1
votes

Why Spark forced to build RDD from a list of tuples, in case of doing reducebykey transformation?

reduce_rdd = sc.parallelize([{'k1': 1}, {'k2': 2}, {'k1': -2}, {'k3': 4}, {'k2': -5}, {'k1': 4}])
print(reduce_rdd.reduceByKey(lambda x, y: x + y).take(100))

error:

for k, v in iterator:
ValueError: need more than 1 value to unpack

    at org.apache.spark.api.python.PythonRunner$$anon$1.read(PythonRDD.scala:166)
    at org.apache.spark.api.python.PythonRunner$$anon$1.<init>(PythonRDD.scala:207)
    at org.apache.spark.api.python.PythonRunner.compute(PythonRDD.scala:125)
    at org.apache.spark.api.python.PythonRDD.compute(PythonRDD.scala:70)
    at org.apache.spark.rdd.RDD.computeOrReadCheckpoint(RDD.scala:306)
    at org.apache.spark.rdd.RDD.iterator(RDD.scala:270)
    at org.apache.spark.api.python.PairwiseRDD.compute(PythonRDD.scala:342)
    at org.apache.spark.rdd.RDD.computeOrReadCheckpoint(RDD.scala:306)
    at org.apache.spark.rdd.RDD.iterator(RDD.scala:270)
    at org.apache.spark.scheduler.ShuffleMapTask.runTask(ShuffleMapTask.scala:73)
    at org.apache.spark.scheduler.ShuffleMapTask.runTask(ShuffleMapTask.scala:41)
    at org.apache.spark.scheduler.Task.run(Task.scala:89)
    at org.apache.spark.executor.Executor$TaskRunner.run(Executor.scala:242)
    at java.util.concurrent.ThreadPoolExecutor.runWorker(ThreadPoolExecutor.java:1142)
    at java.util.concurrent.ThreadPoolExecutor$Worker.run(ThreadPoolExecutor.java:617)
    at java.lang.Thread.run(Thread.java:748)

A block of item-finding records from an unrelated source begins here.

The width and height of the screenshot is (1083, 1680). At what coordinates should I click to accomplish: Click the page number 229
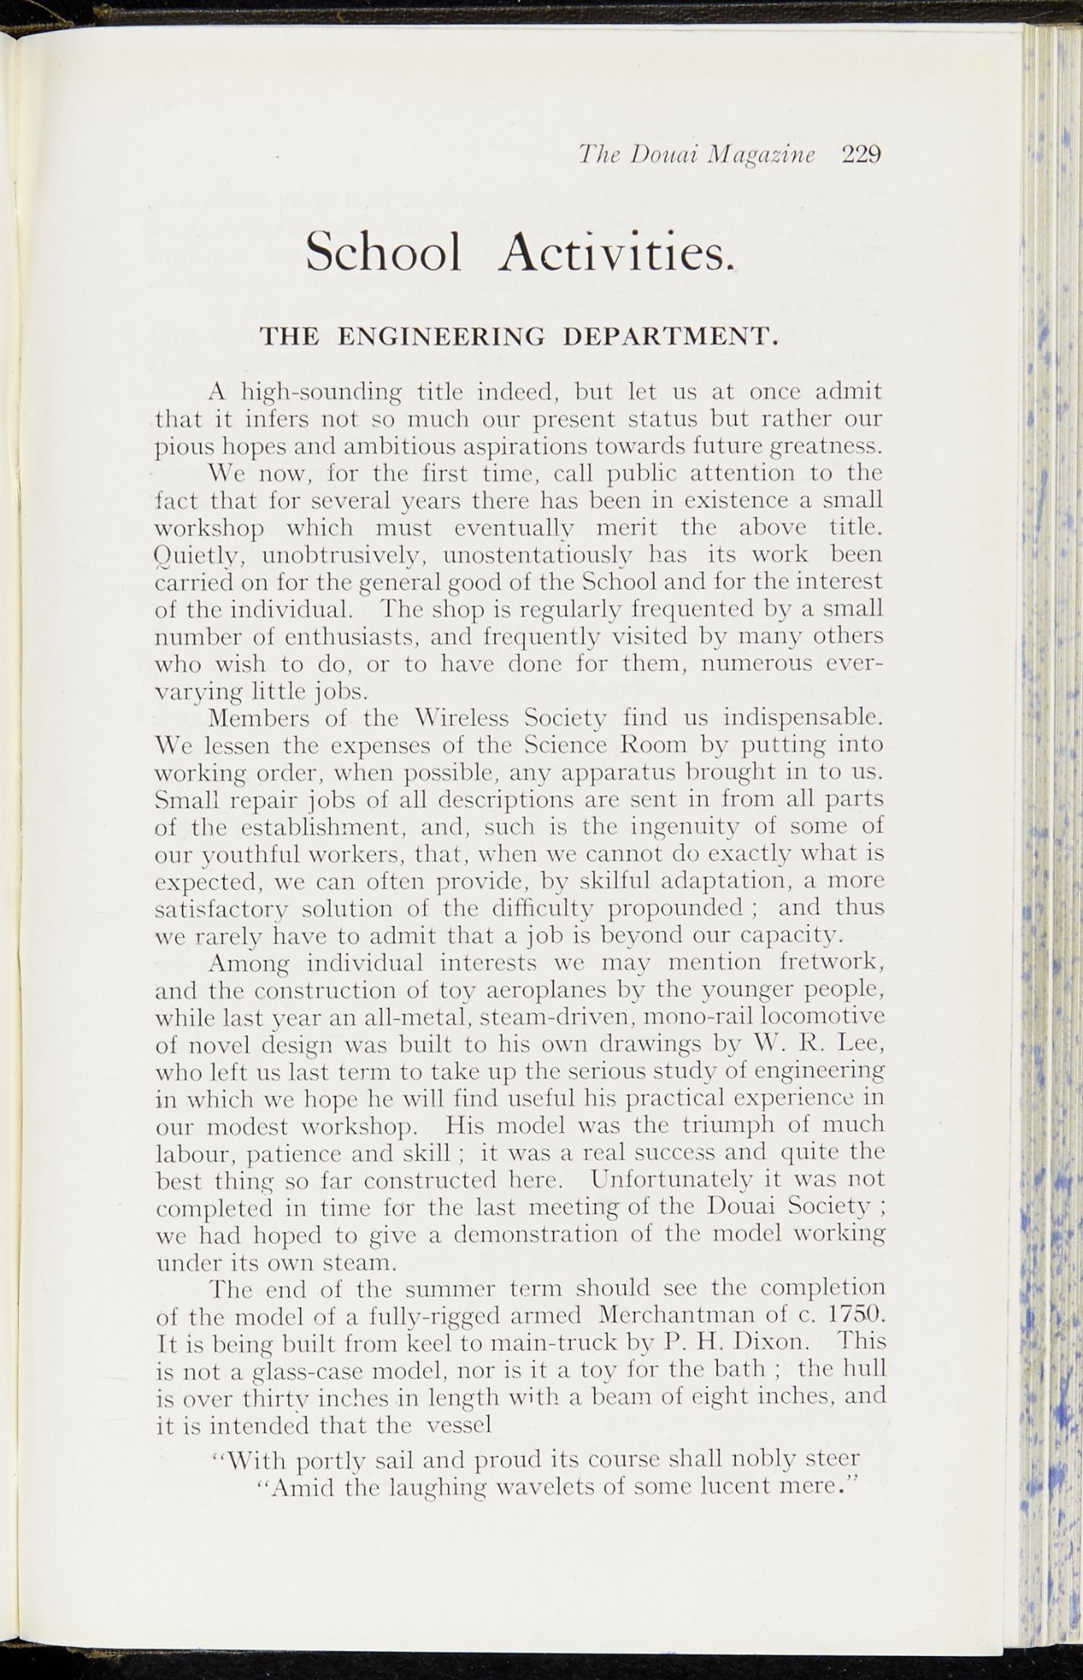pyautogui.click(x=861, y=154)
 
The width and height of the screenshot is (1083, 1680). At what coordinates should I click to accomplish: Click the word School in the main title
pyautogui.click(x=384, y=251)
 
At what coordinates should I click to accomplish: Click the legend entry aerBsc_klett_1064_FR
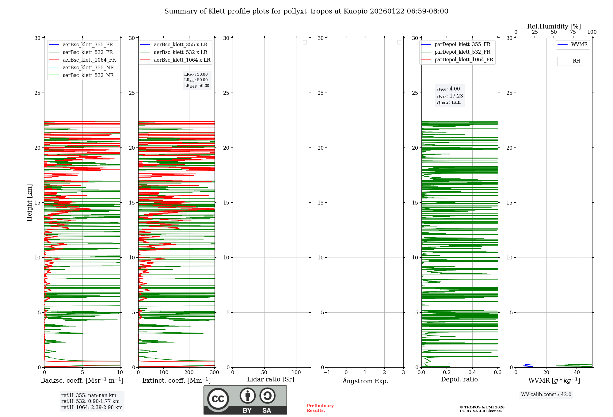[89, 60]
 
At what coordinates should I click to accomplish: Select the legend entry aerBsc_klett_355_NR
[88, 68]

If reduceByKey() is intended to work with a collection of key-value pairs, it seems obvious to me that each pair should reside in the type of Python object intended for key-value pairs, a dictionary not a tuple.

1
Dictionaries have unique keys, and therefore can't be easily partitioned. This makes it a unsuitable data structure for a distributed computing framework like Spark. - Alex
Thx for reply. Yes, right dicts have unique key, but in terms of one dictionary. In my case I have list of dicts, which could be interpreted as separate objects in rdd. Or I didn't get you? Could you pls show an example. - Dipas

1 Answers

5
votes

reducebykey works on Pair RDDs. Pair RDDs are effectively a distributed version of list of tuples. As these data structures can be easily partitioned, they are a natural choice for distributed computing of key:value data.

There are projects that implement an IndexedRDD, but at the time of writing these have not yet been integrated into the spark-core code. If you are interested, you can install a PySpark version of IndexedRDD from this Github repository.

Coming back to your problem, it can be easily solved without an IndexedRDD:

reduce_rdd = sc.parallelize([{'k1': 1}, {'k2': 2}, {'k1': -2}, 
                             {'k3': 4}, {'k2': -5}, {'k1': 4}])
reduce_rdd.map(lambda x:x.items()[0]).reduceByKey(lambda x, y: x + y).collectAsMap()

This returns the following output:

{'k1': 3, 'k2': -3, 'k3': 4}